Bab 10
Saat pintu terbuka, Yoga melangkah masuk dengan setelan jas hitam berpotongan sempurna, wajahnya dingin dan tajam, seluruh tubuhnya memancarkan tekanan kuat hingga seluruh ruang rapat seketika sunyi senyap.
Rapat pun dimulai. Para kepala departemen bergantian melaporkan perkembangan proyek, dan Yoga duduk di posisi utama, mendengarkan dengan wajah tenang.
Pada saat itu, ponsel pribadinya mulai bergetar. Dia melirik sekilas pada layar. Itu panggilan dari telepon rumah di vila.
Dia mengangkat tangan, memberi isyarat agar laporan dihentikan sementara, lalu menjawabnya.
Suara panik seorang pelayan terdengar. [Pak! Gawat! Ibu ... Ibu menyalakan api, seluruh vila terbakar!]
Yoga mendengarnya tanpa sedikit pun perubahan di wajahnya. "Nggak masalah. Terbakar ya sudah. Nanti pindah saja ke vila yang lain."
Dia menutup telepon, memberi isyarat agar rapat dilanjutkan.
Laporan baru berlanjut ke bagian penting ketika telepon kedua kembali masuk, berasal dari pimpinan sebuah balai lelang kelas atas. Suaranya penuh hormat, tetapi terdengar gelisah. [Pak, maaf mengganggu. Nona Wilma minta kami melelang semua perhiasan, aksesori, dan tas mewah yang Anda hadiahkan padanya. Karena nilainya sangat besar, kami ingin mengonfirmasi dengan Anda ... ]
Ekspresi Yoga tetap tidak berubah. "Terserah dia."
Dia kembali menutup telepon, dan meminta rapat dilanjutkan.
Tidak lama kemudian, telepon ketiga berdering. Itu dari Mia, suaranya disertai tangis. [Yoga, unggahan Wilma di Twitter menyerangku. Sekarang makin banyak orang yang merundungku. Aku harus bagaimana ... ]
Nada Yoga tetap tenang. "Apa yang dia unggah? ... Jangan menangis dulu, biar aku lihat. Apa pun yang dia unggah, akan aku urus."
Dia menutup telepon, membuka Twitter, dan benar saja, unggahan Wilma yang baru saja dipublikasikan langsung terpampang.
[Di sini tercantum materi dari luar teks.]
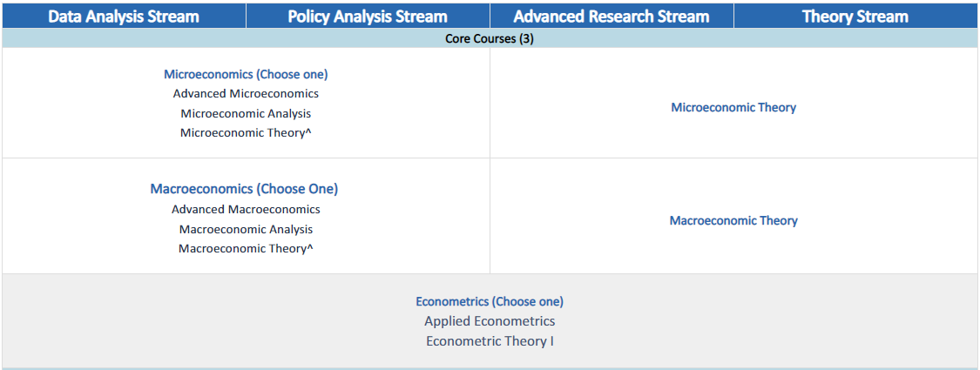The height and width of the screenshot is (370, 980).
Task: Click Macroeconomic Theory^ in left column
Action: tap(246, 248)
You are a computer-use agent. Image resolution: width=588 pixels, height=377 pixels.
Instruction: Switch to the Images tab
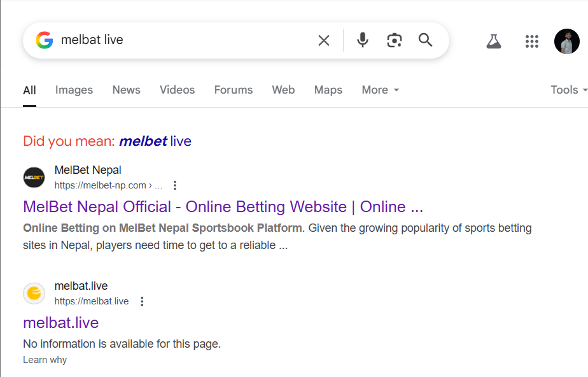click(74, 90)
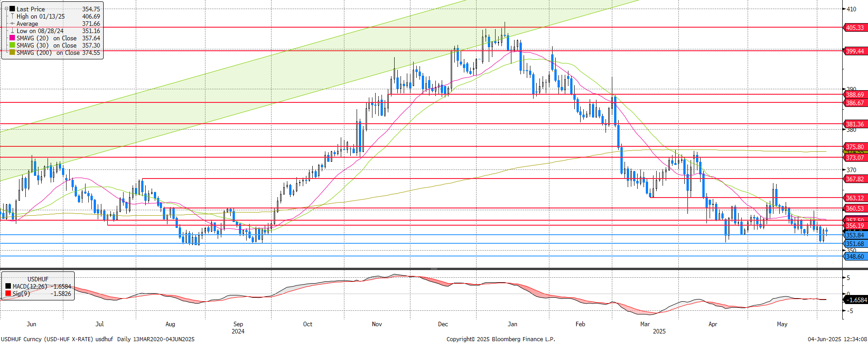Click the green SMAVG (30) legend swatch
Image resolution: width=868 pixels, height=343 pixels.
(12, 45)
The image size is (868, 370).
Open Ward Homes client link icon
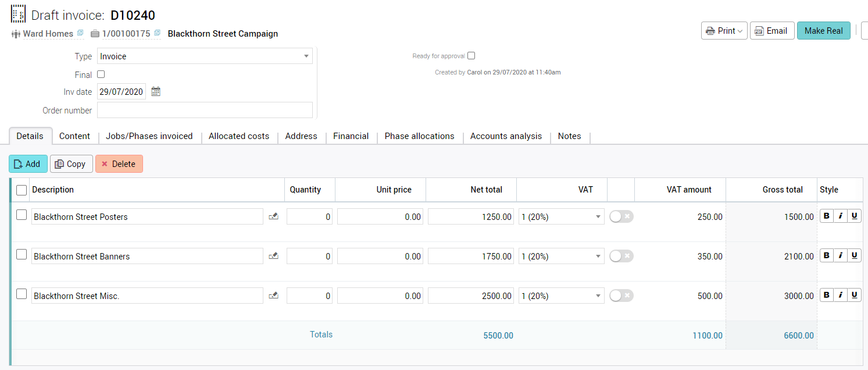pyautogui.click(x=80, y=34)
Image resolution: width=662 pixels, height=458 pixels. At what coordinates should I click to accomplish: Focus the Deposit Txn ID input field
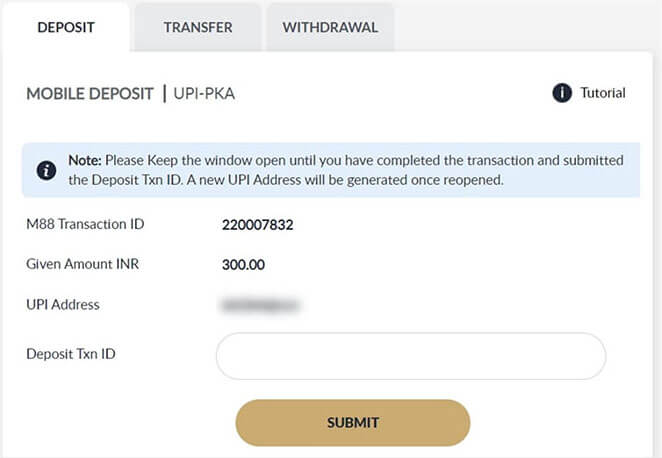(410, 356)
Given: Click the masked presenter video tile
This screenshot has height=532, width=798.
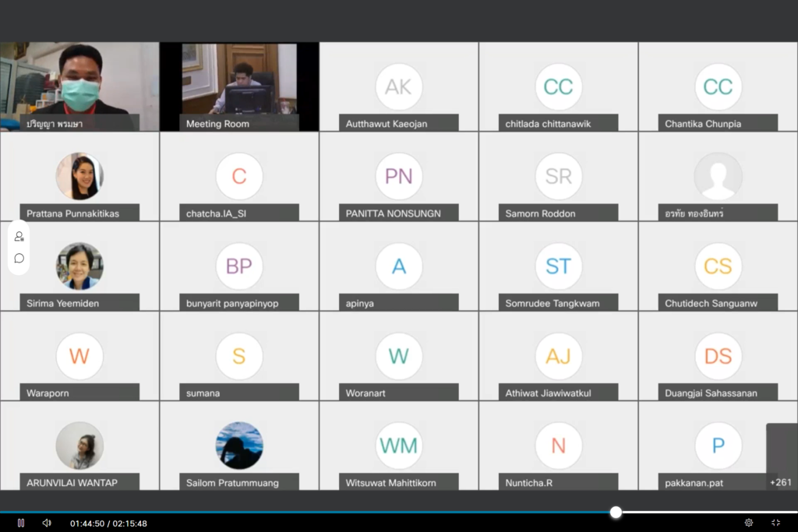Looking at the screenshot, I should (79, 86).
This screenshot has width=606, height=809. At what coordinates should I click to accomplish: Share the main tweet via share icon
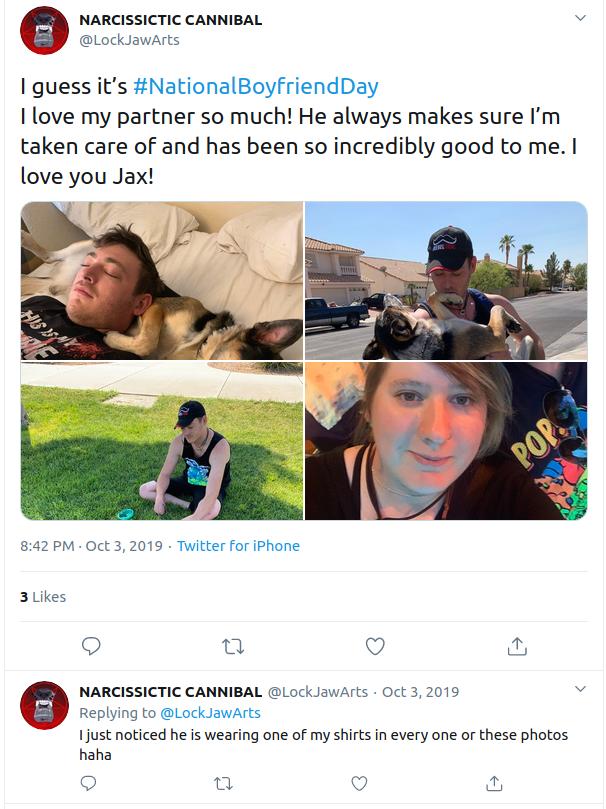[517, 645]
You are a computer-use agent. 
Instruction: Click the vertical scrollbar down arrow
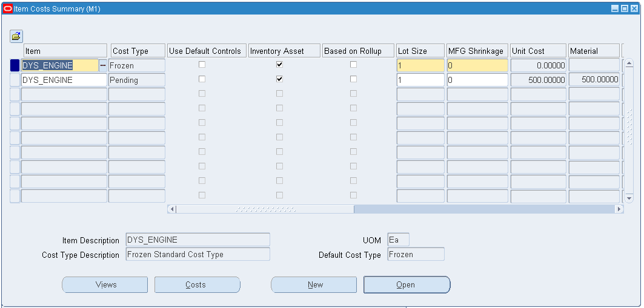click(629, 198)
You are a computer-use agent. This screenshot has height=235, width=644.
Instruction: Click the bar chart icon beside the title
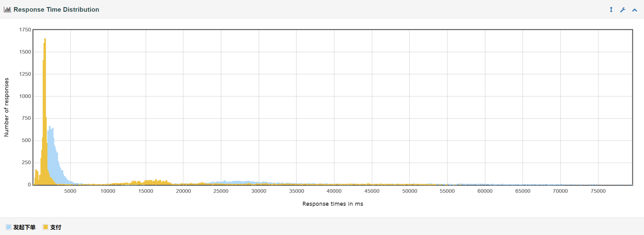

Isinya bukan klarifikasi seperti yang diminta Yoga, melainkan membagikan ulang tuduhan plagiarisme, disertai satu kalimat yang langsung menjatuhkan bukti bahwa Mia mencuri karyanya.
[Selamat untuk si pencuri yang mencuri fotoku, sekarang benar-benar terkenal!]
Yoga menatap unggahan itu, sorot matanya berubah muram.
Dia sudah menduga Wilma tidak akan patuh begitu saja, tetapi dia tidak menyangka gadis itu akan bertindak setegas itu, tanpa menyisakan sedikit pun muka.
Sudahlah, semuanya sudah dalam perhitungan.
Saat dia hendak memerintahkan asistennya menangani krisis hubungan masyarakat, telepon keempat kembali berdering.
Itu panggilan telepon dari sahabat dekatnya.
[Gila! Yoga! Kamu benar-benar melepas Wilma yang liar dan cantik itu? Kalau kamu nggak mau, aku yang ambil!]
Jemari Yoga yang memegang ponsel menegang. "Maksudmu?"
[Kamu belum tahu?] Sahabatnya makin terkejut. [Lihat Facebook-mu! Wilma yang unggah!]
Yoga segera keluar dari layar panggilan dan membuka Facebook.
Unggahan pertama yang muncul adalah dari Wilma.
Dua foto.
Satu foto, buku perceraian yang dibuka.
Satu lagi, swafoto Wilma di ruang tunggu bandara. Dia memakai kacamata hitam, bibir merahnya terangkat, dan di belakangnya terpampang layar besar informasi penerbangan.
Di atas foto, terpampang kalimat mencolok ...
[Single dan bahagia! Yang mau jadi pacarku, antre daftar.]
Kolom komentarnya sudah meledak!
Dari atas hingga bawah, padat tidak berujung. Ada ratusan komentar, dari anak-anak konglomerat, pemuda berbakat dari berbagai lingkaran sosial, bahkan beberapa aktor pria terkenal ... semuanya berbaris rapi.
[Daftar +1]
[Kakak, lihat aku! Aku yang pertama antre!]
[Nona Wilma, beri aku kesempatan!]
[Aku sudah kirim CV lewat pesan pribadi, mohon pertimbangkan!]